Some who act like a black bear paint with charcoal alone.

Some paint in the wind style, some in the lightning style, and others in the panther or puma style.

See also pages [85] and [162].

When a Thlinkit arms himself for war he paints his face and powders his hair a brilliant red. He then ornaments his head with white eagle-feathers, a token of stern vindictive determination. See Bancroft, Native Races, etc., I, page 105.

Blue signifies peace among the Indians of the Pueblo of Tesuque. See Schoolcraft, III, 306.
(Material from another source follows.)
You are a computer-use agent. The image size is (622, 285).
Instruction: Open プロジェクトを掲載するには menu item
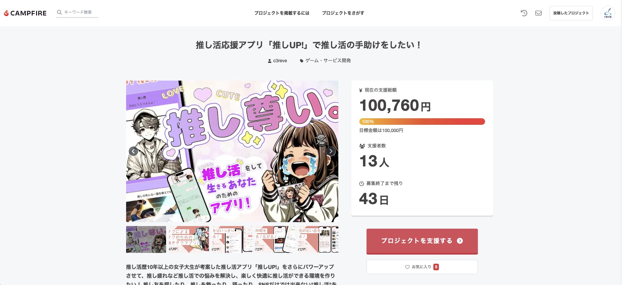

In several addresses before the Anthropological Society of Washington, D. C., and papers yet unpublished, in the possession of the Bureau of Ethnology, by Mr. James Stevenson, Dr. Washington Matthews, U. S. Army, and Mr. Thomas V. Keam, the tribes below are mentioned as using in their ceremonial dances the respective colors designated to represent the four cardinal points of the compass, viz.:

N.S.E.W.
Stevenson—ZuñiYellow.Red.White.Black.
Matthews—NavajoBlack.Blue.White.Yellow.
Keam—MokiWhite.Red.Yellow.Blue.

Capt. John G. Bourke, U. S. Army, in the Snake Dance of the Moquis of Arizona, etc., New York, 1884, p. 120, says that the Moki employ the following colors: yellow in prayers for pumpkins, green for corn, and red for peaches. Black and white bands are typical of rain, while red and blue bands are typical of lightning.

The Central Californians (north of San Francisco Bay) formerly wore the down of Asclepias(?) (white) as an emblem of royalty. See Bancroft, Native Races, I, 387, 388, quoting Drake’s World Encomp. pp. 124-126.